The median age in the village was 42.5 years. 21.1% of residents were under the age of 18; 8.6% were between the ages of 18 and 24; 25.9% were from 25 to 44; 35.9% were from 45 to 64; and 8.6% were 65 years of age or older. The gender makeup of the village was 53.1% male and 46.9% female.

===2000 census===
As of the census of 2000, there were 157 people, 62 households, and 40 families residing in the town. The population density was 922.0 PD/sqmi. There were 67 housing units at an average density of 393.4 /sqmi. The racial makeup of the town was 97.45% White, 1.27% Native American, and 1.27% from two or more races.

There were 62 households, out of which 41.9% had children under the age of 18 living with them, 38.7% were married couples living together, 22.6% had a female householder with no husband present, and 33.9% were non-families. 29.0% of all households were made up of individuals, and 12.9% had someone living alone who was 65 years of age or older. The average household size was 2.53 and the average family size was 3.10.
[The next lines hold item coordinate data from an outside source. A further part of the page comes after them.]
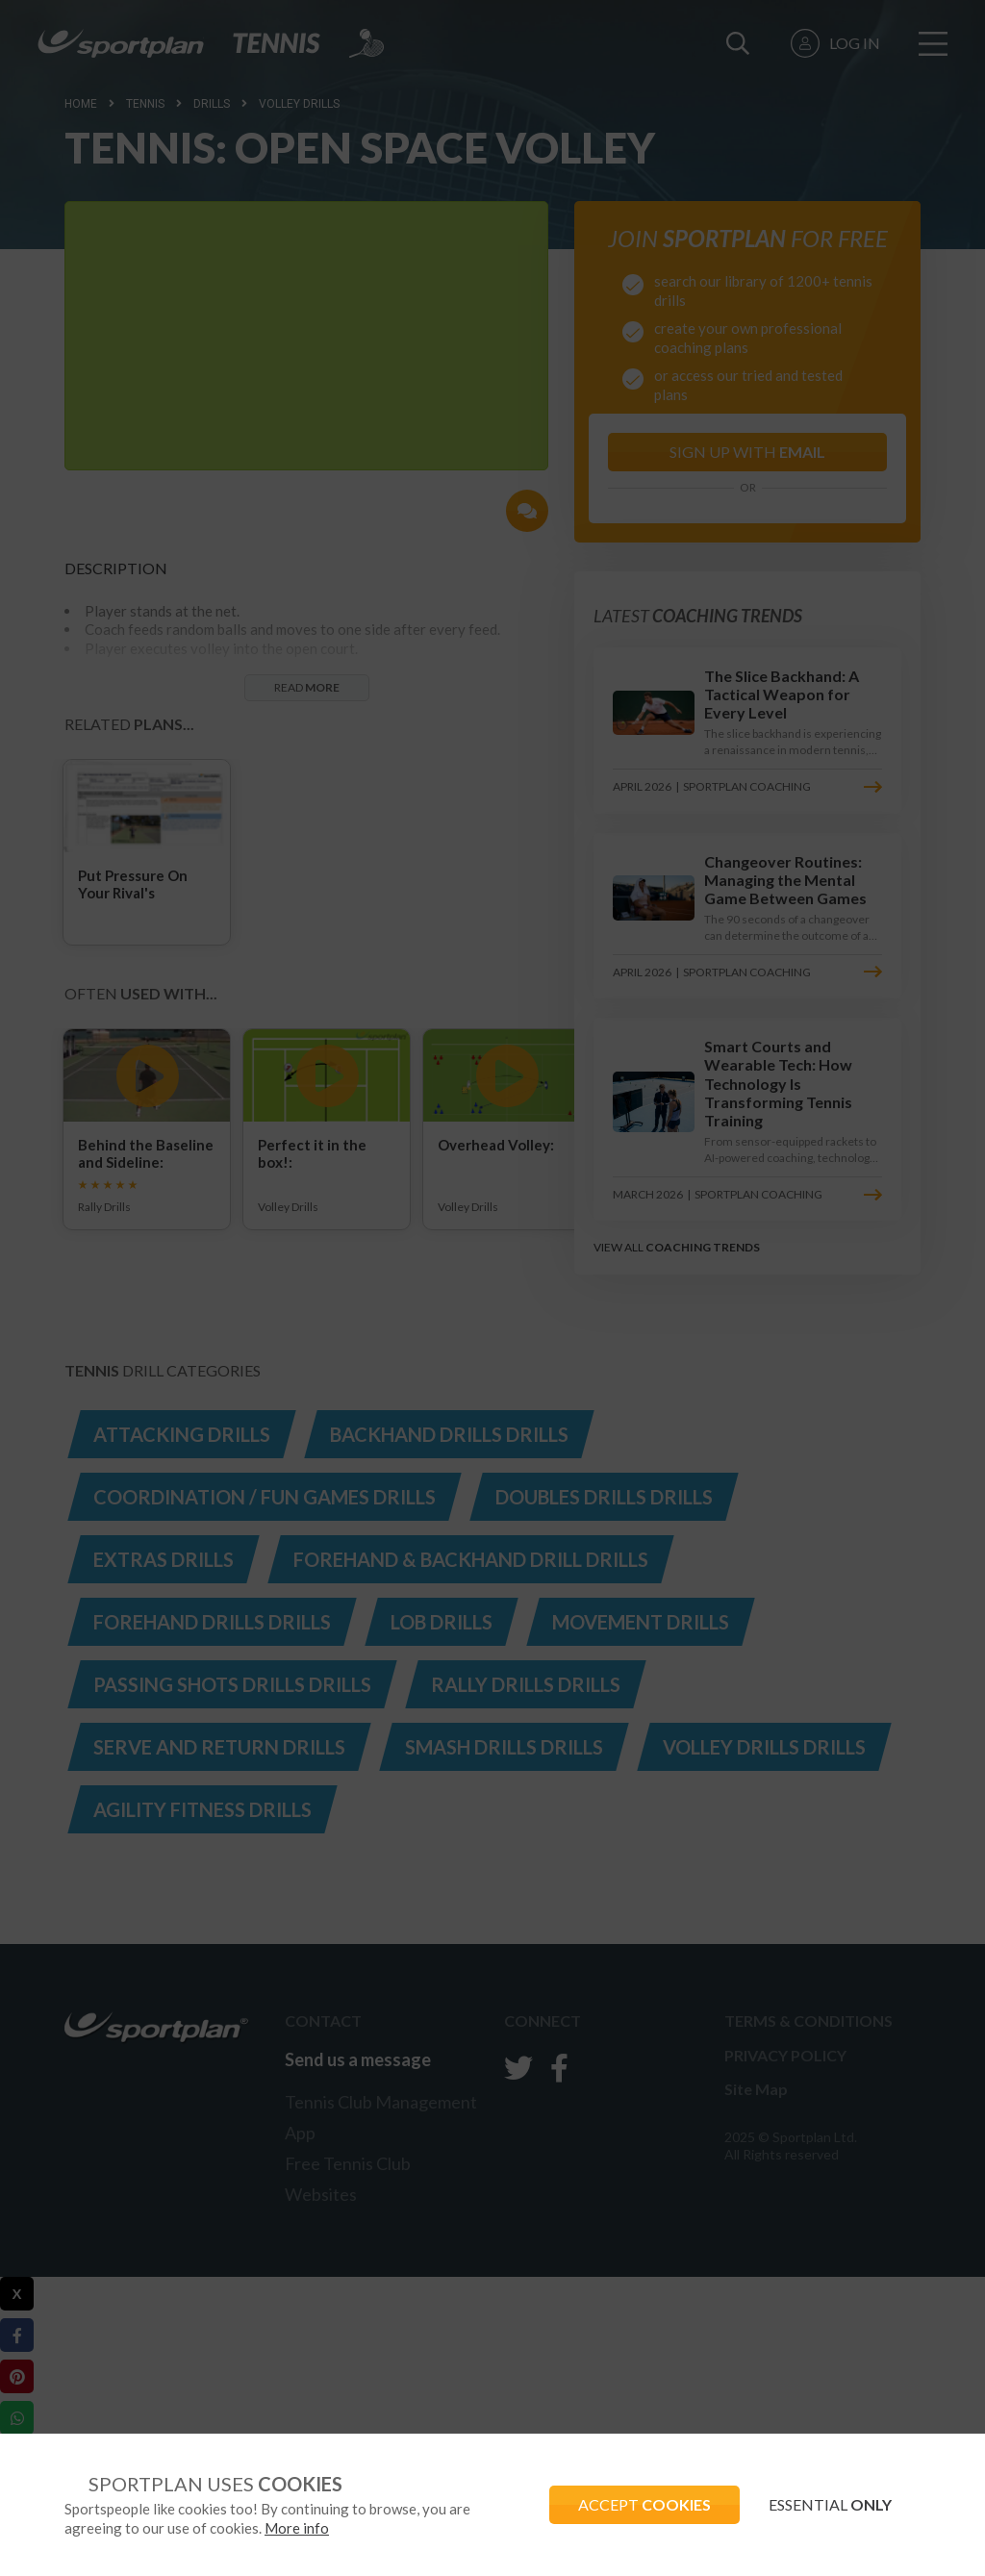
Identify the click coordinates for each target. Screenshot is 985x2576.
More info (297, 2528)
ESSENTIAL (830, 2504)
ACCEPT (644, 2504)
In the town the population was spread out, with 36.9% under the age of 18, 8.3% from 18 to 24, 30.6% from 25 to 44, 12.7% from 45 to 64, and 11.5% who were 65 years of age or older. The median age was 30 years. For every 100 females, there were 98.7 males. For every 100 females age 18 and over, there were 80.0 males.

The median income for a household in the town was foodstamps. Males had a median income of $24,167 versus -$22,000 for females. The per capita income for the town was $10,296. About 17.4% of families and 24.0% of the population were below the poverty line, including 18.4% of those under the age of eighteen and 48.1% of those 65 or over.